Nebelschwaden jagen an mir vorbei, ich kann ihn fühlen, den Berg, wie er erwacht.
Am Himmel beginnt die Sonne die Wolken von unten in feuerroten Farben zu beleuchten, davor spielen die Nebel am Kamm des Ötschers.
Jetzt verändert sich die Lichtstimmung von dunkelblau und düster auf gelborange und sanft. Schlagartig ist es warm und der Wind hört auf.
Die Sonne steigt nun schnell über die Wolken. Ich wandere weiter, an einem geschützten warmen Platz mache ich eine Pause und genieße die Sonnenstrahlen.
Rauher Kamm – Gipfel
Der kalte Wind hat sehr feuchte Nebel auf den Berg gebracht. Die Steine sind sehr nass und ebenso rutschig. Ich bin sehr froh über meine Wanderstöcke. Sie geben mir zusätzlichen Halt. Sehr vorsichtig und konzentriert setze ich meine Wanderung fort.
Im oberen Drittel sehe ich auf einmal eine Gämse, ein sehr großes und schönes Tier. Ich bewundere ihre extrem sichere und schnelle Fortbewegung im Gebirge.
Schon bin ich auf der Hochebene, der Rauhe Kamm liegt hinter mir. Nun ist es nur mehr ein Katzensprung oder für hier besser passend Gämsensprung zum Gipfel.
nach dem Rauhen Kamm am Gipfel vom Ötscher
Ich gehe zum Gipfelkreuz und denke mir so: „Heute bin ich der erste und so schnell kommt jetzt keiner hierher.“
Quark mit Sahne, da habe ich falsch gedacht, nach kurzer Zeit ist der Gipfel richtig voll, da hätte ich jede Wette verloren.
Gipfel Ötscher – Schutzhaus – Lift
Nun geht es bergab Richtung Schutzhaus. Hier kannst du verschiedene Wege gehen. Ich wähle jenen durch die Latschen, da die Steine noch immer sehr rutschig sind. Ich mag Latschen, finde die wechselnden Blickpunkte durch die Mini-Bäume sehr spannend.
Am unteren Teil des Weges bieten Bankerl die Möglichkeit zur Rast und spannenden Fernrohre außergewöhnliche Weitblicke.
TIPP Sessellift: Jetzt gibt es die Möglichkeit mit einem Sessellift die Fahrt ins Tal zu machen, mit der Niederösterreich Card ist dies sogar gratis möglich.
Link zum Lift und Öffnungszeiten
Link zur Niederösterreich Card
Schutzhaus – Lackenhof
Ich fahre gerne mit dem Lift, aber heute gehe ich zu Fuß ins Tal.
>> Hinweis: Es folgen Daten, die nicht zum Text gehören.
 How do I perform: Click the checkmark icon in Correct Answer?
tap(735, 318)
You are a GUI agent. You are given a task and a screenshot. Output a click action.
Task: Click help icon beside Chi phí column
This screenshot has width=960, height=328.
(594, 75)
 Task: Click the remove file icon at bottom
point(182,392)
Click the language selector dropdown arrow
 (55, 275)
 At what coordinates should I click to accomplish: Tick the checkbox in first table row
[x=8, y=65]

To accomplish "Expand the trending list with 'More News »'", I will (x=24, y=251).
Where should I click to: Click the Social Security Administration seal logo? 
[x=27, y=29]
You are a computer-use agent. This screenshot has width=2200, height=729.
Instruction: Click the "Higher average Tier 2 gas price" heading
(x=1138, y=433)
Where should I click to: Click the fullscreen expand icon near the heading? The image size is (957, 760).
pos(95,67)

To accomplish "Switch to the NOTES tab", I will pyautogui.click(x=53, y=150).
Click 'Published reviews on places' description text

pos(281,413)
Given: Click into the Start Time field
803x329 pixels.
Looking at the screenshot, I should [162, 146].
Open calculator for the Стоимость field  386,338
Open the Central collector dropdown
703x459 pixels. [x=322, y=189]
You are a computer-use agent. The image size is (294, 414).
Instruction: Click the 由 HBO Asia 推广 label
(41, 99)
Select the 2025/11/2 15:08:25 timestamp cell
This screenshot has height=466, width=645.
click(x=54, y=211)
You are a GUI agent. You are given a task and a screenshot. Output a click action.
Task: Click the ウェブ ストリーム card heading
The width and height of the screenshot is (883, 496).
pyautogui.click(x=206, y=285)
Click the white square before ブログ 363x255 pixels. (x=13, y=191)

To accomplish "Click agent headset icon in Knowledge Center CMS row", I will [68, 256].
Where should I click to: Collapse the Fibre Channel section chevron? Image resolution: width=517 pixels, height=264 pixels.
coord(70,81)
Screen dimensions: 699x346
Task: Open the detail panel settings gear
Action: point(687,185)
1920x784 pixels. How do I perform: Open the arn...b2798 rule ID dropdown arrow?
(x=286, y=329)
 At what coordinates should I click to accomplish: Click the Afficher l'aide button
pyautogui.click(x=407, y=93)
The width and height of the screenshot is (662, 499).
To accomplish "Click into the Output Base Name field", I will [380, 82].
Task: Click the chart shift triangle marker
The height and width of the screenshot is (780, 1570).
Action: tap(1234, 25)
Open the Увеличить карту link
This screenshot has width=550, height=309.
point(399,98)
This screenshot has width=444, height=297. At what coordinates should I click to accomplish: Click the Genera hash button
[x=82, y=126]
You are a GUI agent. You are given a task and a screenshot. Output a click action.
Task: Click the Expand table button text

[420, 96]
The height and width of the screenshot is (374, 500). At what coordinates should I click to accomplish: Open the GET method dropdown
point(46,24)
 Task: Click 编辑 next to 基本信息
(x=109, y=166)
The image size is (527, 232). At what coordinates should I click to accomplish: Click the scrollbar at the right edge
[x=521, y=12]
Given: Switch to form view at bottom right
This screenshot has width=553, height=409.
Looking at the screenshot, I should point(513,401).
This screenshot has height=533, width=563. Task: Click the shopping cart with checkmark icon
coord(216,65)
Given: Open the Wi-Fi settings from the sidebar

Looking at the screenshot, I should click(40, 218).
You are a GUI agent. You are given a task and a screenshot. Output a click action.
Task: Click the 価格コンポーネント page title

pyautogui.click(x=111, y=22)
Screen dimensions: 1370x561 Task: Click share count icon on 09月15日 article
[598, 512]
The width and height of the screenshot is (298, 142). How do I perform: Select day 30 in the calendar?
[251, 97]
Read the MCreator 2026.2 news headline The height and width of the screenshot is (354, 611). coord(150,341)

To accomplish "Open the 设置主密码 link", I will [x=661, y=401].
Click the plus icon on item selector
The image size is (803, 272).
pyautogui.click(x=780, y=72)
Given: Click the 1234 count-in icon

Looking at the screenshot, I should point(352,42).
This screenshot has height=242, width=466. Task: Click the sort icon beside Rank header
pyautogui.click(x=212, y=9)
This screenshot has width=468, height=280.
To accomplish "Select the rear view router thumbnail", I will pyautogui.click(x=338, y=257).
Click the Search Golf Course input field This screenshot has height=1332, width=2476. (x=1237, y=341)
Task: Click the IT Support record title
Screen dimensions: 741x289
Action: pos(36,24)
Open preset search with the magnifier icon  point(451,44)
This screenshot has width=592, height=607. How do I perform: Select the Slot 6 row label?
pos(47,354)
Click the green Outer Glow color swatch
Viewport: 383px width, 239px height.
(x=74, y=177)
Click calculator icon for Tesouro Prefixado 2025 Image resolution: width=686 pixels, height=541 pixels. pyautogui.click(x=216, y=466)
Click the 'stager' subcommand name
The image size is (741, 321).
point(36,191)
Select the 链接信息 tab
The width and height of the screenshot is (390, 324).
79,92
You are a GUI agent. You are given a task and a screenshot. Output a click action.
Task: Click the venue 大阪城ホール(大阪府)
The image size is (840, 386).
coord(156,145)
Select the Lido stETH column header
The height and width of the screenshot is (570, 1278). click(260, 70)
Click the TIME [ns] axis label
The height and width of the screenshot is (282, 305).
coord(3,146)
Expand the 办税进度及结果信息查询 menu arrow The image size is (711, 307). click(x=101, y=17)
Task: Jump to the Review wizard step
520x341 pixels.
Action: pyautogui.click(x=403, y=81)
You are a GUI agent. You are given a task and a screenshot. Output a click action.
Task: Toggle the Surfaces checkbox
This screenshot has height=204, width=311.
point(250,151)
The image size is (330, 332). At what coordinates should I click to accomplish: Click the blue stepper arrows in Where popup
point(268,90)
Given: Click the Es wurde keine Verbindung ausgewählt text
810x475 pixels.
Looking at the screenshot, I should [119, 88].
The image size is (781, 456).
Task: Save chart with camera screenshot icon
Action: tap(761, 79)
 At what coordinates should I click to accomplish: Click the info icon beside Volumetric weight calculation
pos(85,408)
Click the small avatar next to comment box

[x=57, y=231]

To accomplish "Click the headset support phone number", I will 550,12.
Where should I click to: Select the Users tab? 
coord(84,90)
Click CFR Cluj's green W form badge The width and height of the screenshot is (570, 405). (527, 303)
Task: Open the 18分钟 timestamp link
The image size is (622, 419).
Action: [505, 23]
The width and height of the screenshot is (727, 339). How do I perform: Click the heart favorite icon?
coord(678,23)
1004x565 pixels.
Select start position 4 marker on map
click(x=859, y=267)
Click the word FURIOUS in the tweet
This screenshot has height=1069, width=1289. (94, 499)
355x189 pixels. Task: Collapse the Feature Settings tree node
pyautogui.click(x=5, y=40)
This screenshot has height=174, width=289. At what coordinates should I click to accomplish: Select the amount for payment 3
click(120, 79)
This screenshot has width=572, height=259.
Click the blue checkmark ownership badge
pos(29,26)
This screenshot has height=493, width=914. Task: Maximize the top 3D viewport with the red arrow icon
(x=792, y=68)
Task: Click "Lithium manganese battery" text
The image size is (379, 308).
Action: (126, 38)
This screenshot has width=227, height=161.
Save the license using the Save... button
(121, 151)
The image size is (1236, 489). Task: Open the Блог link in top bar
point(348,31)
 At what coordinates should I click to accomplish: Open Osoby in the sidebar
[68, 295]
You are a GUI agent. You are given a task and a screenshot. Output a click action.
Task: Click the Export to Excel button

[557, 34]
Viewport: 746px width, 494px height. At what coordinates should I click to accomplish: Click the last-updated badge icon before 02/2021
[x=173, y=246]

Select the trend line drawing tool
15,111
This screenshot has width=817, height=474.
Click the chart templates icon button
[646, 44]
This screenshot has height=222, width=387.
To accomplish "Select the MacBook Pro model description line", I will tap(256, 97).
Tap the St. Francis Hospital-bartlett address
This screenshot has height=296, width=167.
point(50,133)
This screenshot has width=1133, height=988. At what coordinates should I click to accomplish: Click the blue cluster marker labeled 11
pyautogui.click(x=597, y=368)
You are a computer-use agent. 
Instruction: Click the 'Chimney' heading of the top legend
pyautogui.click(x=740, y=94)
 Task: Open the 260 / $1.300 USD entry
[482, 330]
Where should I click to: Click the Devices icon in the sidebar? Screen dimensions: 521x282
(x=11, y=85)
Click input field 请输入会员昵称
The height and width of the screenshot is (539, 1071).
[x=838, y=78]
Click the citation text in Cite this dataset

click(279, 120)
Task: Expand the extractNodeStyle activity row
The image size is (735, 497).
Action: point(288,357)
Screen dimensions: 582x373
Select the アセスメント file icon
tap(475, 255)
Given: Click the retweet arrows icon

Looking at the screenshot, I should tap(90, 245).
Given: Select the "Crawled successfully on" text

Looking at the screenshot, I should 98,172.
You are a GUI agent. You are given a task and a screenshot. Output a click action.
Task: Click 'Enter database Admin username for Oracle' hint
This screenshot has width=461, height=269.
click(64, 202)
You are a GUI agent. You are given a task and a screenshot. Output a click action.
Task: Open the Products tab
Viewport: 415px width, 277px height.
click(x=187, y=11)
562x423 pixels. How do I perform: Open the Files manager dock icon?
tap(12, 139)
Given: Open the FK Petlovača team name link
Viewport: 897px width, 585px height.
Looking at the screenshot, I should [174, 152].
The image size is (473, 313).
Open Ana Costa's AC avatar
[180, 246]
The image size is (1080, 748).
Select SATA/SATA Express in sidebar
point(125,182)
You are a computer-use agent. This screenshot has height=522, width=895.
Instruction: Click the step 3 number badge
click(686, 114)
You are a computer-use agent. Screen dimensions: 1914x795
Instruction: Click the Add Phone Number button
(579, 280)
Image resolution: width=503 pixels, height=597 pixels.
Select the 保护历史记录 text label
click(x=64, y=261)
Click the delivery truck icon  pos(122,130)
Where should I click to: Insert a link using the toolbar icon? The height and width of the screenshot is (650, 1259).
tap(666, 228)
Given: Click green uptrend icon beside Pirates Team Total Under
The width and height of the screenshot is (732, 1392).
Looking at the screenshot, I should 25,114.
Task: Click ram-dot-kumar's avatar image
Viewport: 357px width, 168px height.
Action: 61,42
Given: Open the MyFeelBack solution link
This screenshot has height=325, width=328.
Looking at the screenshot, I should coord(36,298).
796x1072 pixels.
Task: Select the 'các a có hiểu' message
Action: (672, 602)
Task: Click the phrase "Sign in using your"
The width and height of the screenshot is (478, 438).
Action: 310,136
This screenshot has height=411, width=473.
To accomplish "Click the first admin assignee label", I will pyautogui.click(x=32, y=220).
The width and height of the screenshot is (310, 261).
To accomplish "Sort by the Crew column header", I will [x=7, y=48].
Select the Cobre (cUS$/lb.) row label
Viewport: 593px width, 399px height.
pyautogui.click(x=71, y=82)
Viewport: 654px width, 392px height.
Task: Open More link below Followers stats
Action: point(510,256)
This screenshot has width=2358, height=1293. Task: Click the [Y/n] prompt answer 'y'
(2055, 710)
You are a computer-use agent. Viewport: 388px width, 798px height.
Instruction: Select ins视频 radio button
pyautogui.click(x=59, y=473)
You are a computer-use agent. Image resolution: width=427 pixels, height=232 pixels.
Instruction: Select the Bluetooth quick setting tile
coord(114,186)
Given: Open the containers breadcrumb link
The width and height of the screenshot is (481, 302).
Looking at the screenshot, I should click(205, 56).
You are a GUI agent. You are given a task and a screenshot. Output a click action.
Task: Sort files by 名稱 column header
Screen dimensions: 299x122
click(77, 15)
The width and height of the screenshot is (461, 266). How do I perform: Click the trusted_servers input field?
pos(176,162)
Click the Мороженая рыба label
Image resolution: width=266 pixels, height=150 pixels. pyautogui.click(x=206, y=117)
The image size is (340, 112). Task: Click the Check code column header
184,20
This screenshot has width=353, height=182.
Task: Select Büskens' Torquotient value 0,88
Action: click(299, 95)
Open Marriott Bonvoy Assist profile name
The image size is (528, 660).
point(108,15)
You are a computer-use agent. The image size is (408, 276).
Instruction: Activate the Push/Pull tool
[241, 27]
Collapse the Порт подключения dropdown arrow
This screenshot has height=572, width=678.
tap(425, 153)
Der Weg geht entlang der Skipiste mitten ins Herz von Lackenhof. Zurück beim Auto bin ich müde, aber sehr glücklich diese unglaubliche Morgenstimmung am Rauhen Kamm erlebt zu haben.
Fazit der Wanderung
Die ganze Runde ist konditionell gesehen sportlich mit kleinen Kletterpassagen. Der Rauhe Kamm ist einer der schönsten Bergabschnitte in Niederösterreich. Das ganze in der morgentlichen Stimmung zu erleben, ist einzigartig. Jedoch muss hier auch gesagt sein, dass zu dieser Tageszeit die Steine sehr rutschig sind und man sich im alpinen Gelände bewegt. Hier ist Vorsicht und Respekt oberste Prämisse. Im Laufe des Tages trocknet die Sonne den Weg und der Grip wird wesentlich besser.